External firewall / router is probably the most secure. You could set up a walled garden / captive portal (much like the ones that you get when you log into a wifi hotspot) which permits access to your update services but nothing else unless a superuser password is entered.

1
  • This would be the way we would like to go, but again we don't have that kind of control here sadly. Just asked to complete a task local machine side.
    – MoSiAc
    Feb 17, 2010 at 18:15
-1

This is definitely something that is better done on the network.

You could use a cheap router hacked to use something like http://www.dd-wrt.com/

You could connect this between your company network and the computers you want to isolate.

You should be able to use the router's admin page to allow access to your LAN and certain whitelisted networks (for your updates) but restrict all others.
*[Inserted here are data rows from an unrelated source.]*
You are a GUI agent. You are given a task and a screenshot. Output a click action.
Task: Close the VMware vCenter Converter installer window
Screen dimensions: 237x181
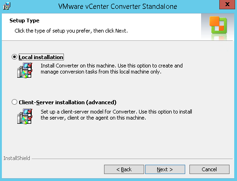point(227,5)
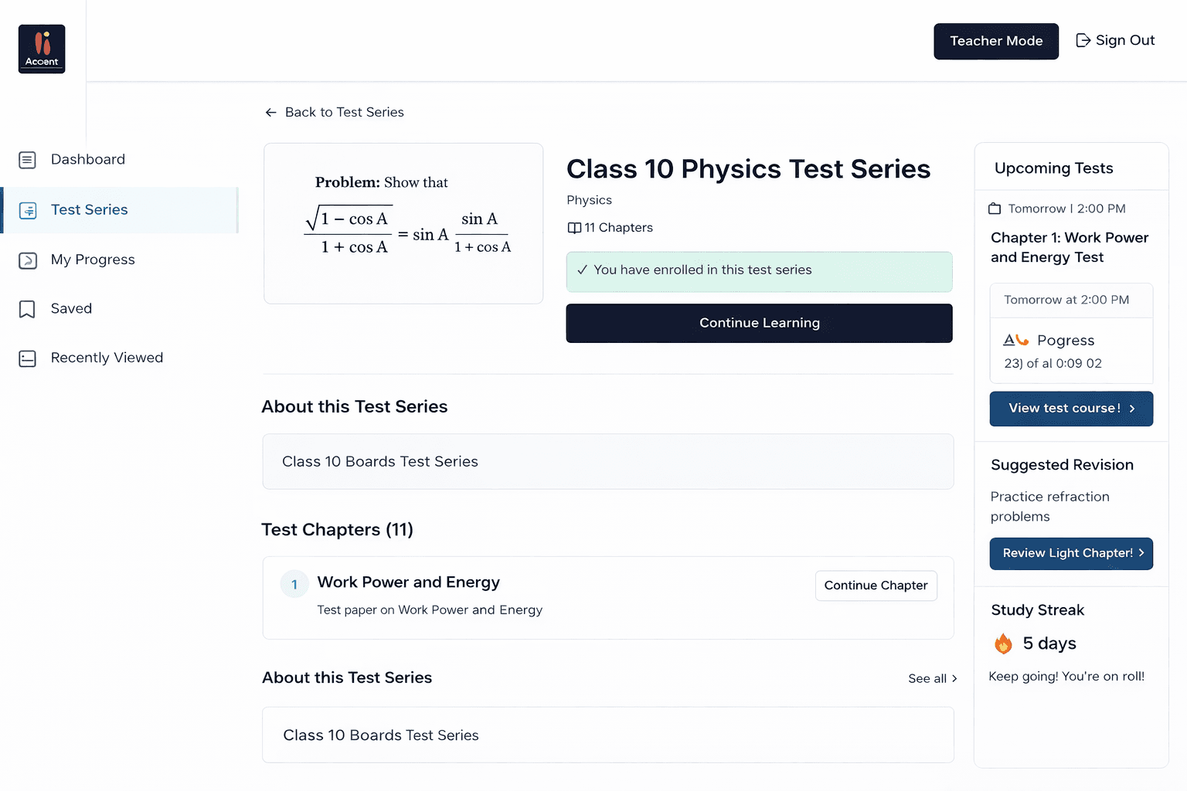Expand the See all chevron
The height and width of the screenshot is (791, 1187).
tap(954, 678)
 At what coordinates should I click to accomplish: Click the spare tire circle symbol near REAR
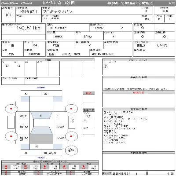pyautogui.click(x=71, y=150)
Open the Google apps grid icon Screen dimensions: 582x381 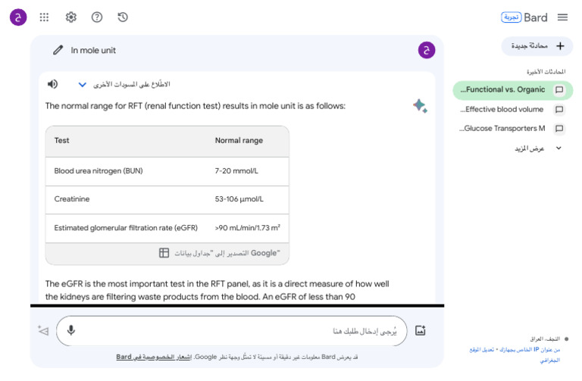(45, 17)
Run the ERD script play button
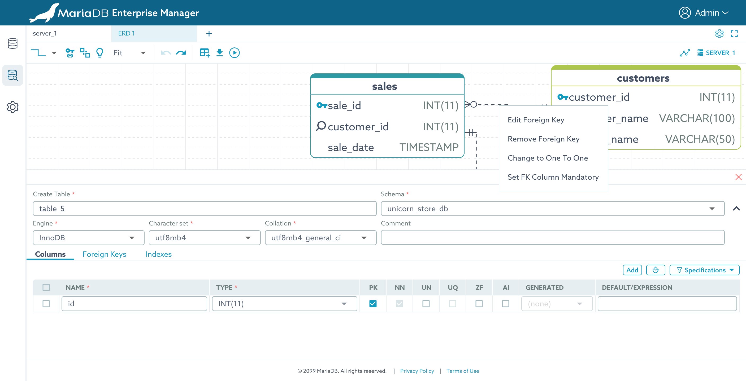Viewport: 746px width, 381px height. 234,53
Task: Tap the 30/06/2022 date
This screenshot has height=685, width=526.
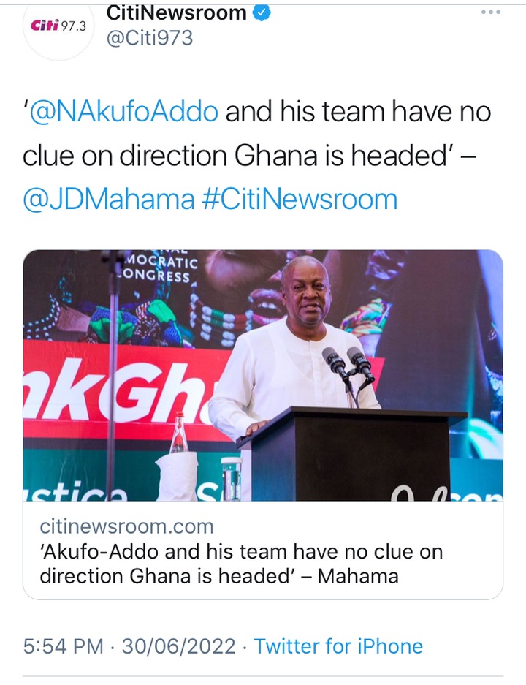Action: [x=178, y=646]
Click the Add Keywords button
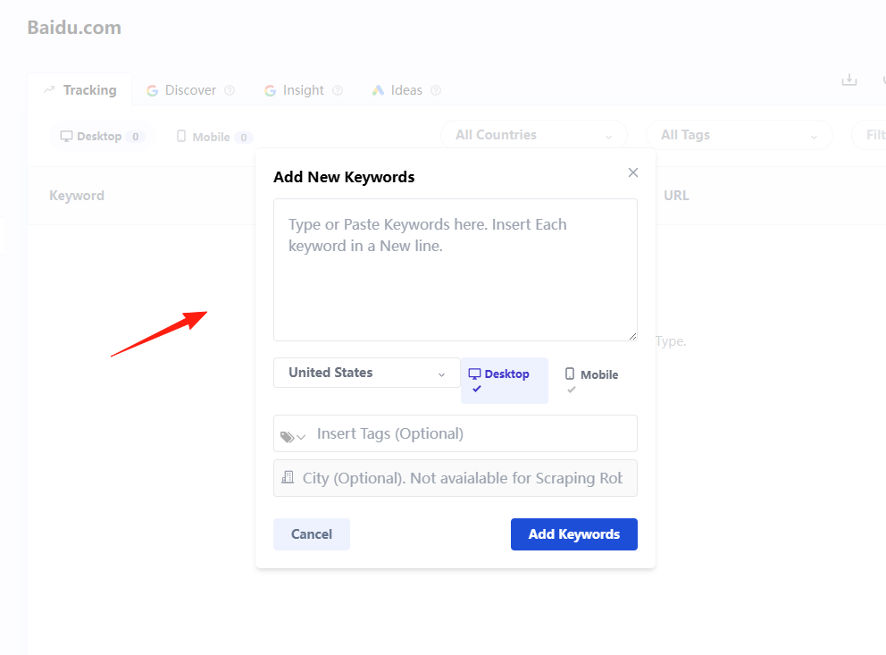 point(574,534)
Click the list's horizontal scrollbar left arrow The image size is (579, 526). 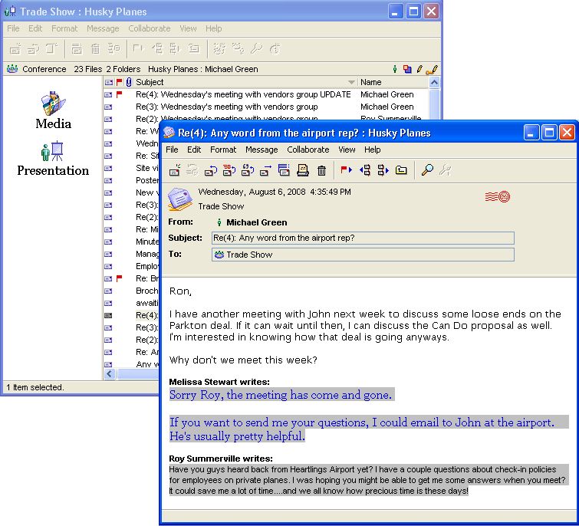[110, 374]
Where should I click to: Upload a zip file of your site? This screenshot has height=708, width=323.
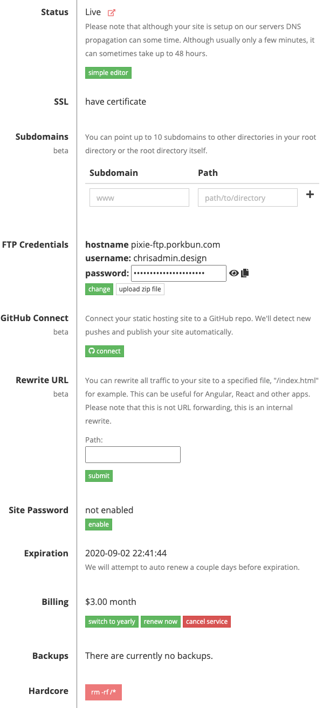[x=139, y=289]
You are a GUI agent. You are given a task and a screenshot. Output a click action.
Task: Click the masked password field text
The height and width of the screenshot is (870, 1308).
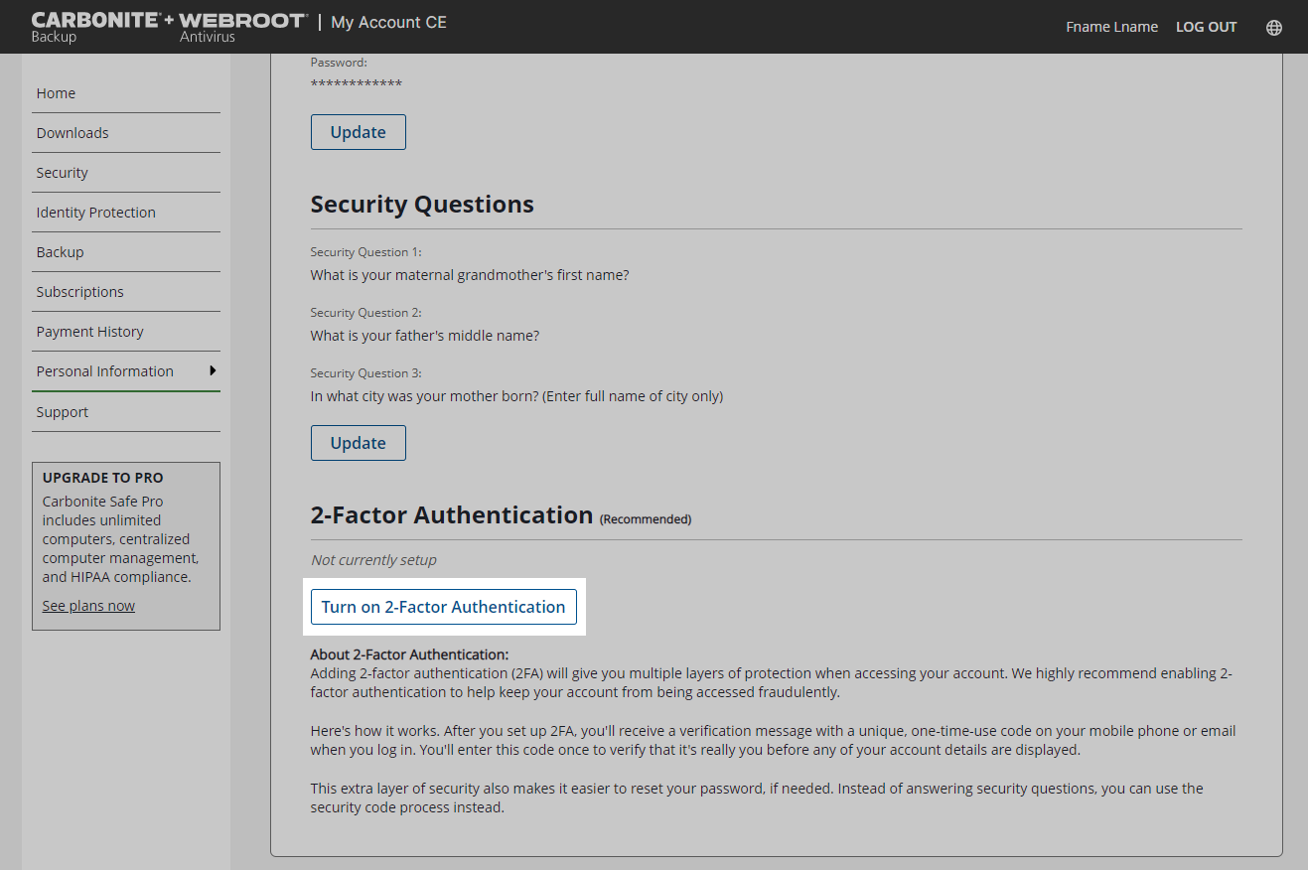tap(356, 83)
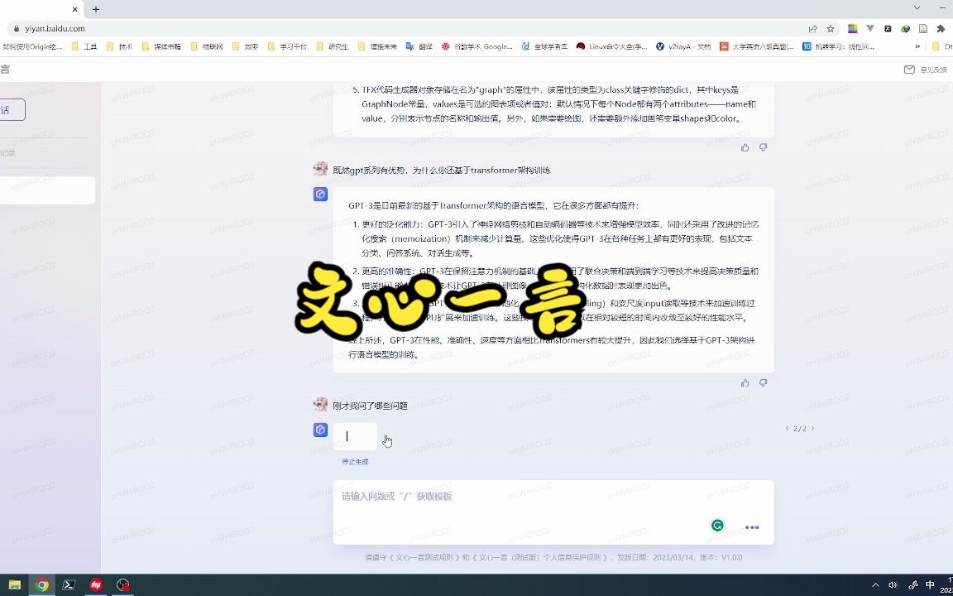The image size is (953, 596).
Task: Click the Grammarly icon in the input box
Action: 716,526
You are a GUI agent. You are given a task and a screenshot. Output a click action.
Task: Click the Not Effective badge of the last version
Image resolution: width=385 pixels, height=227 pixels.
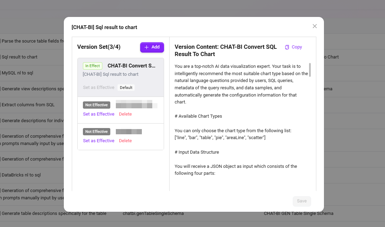pos(96,131)
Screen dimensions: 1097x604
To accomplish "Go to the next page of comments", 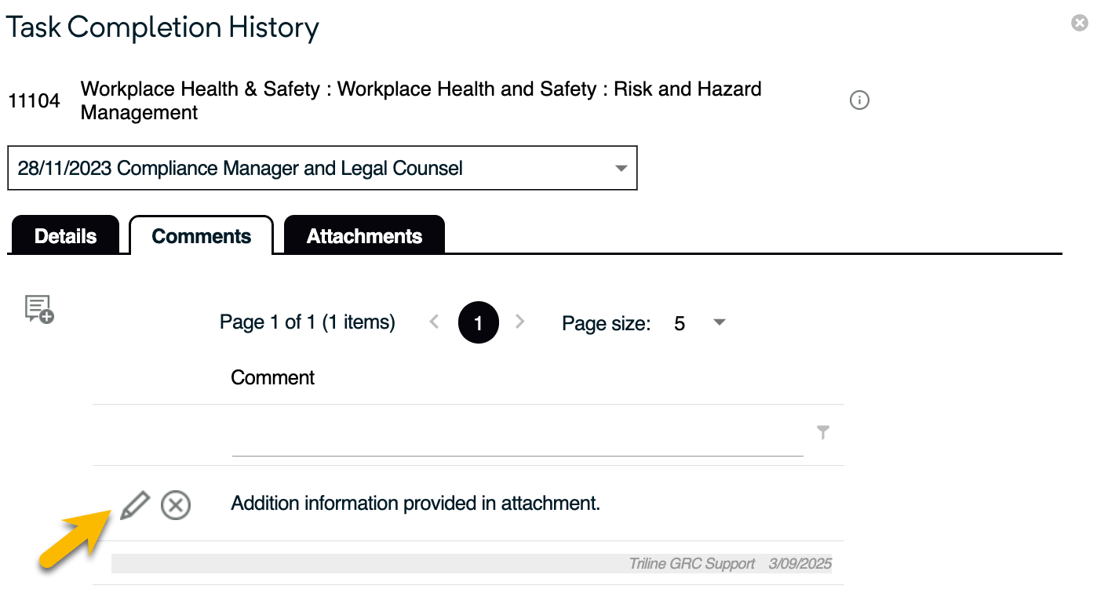I will click(519, 322).
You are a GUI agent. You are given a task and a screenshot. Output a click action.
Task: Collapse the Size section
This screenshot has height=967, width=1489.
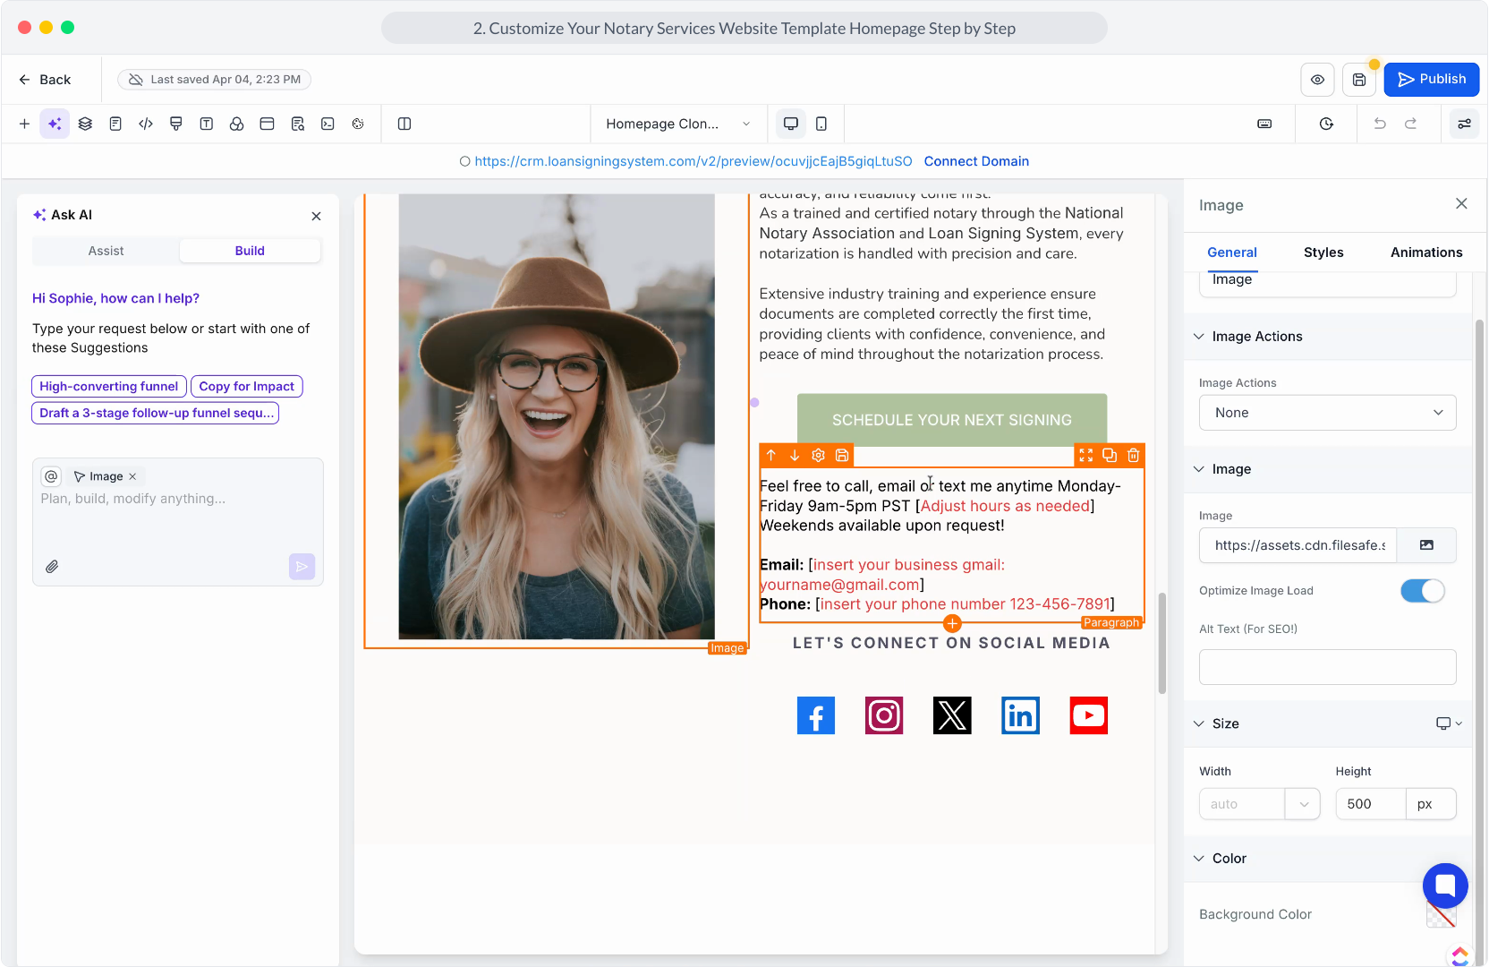[1199, 723]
The benefit of doing it at network level is you block the entire networks, not just DNS or port 80 / 443 (web/ssl) as some solutions to this problem do. Both can be easily circumvented by knowledgable users, but it is much harder for users to bypass a captive portal. Not impossible, but then nothing is!

The DD-WRT forums should be able to help you do this.

There may be commercial solutions that achieve the same. Any Layer 7 style firewall technically has the ability to be able to do this - as they can inspect tcp/ip packets and modify / block them in real time according to specified rules. Whether this is functionality is exposed at user level in a particular product is something to discuss with the manufacturer.

However if you are not allowed to do this to your network due to company policy then you could:

(i) look into software designed to prevent children from accessing the internet without patent supervision; or

(ii) look at whether a software firewall would enable to you whitelist / blacklist certain networks. You could whitelist your internal network and specific networks you wish to connect to, and blacklist everything else.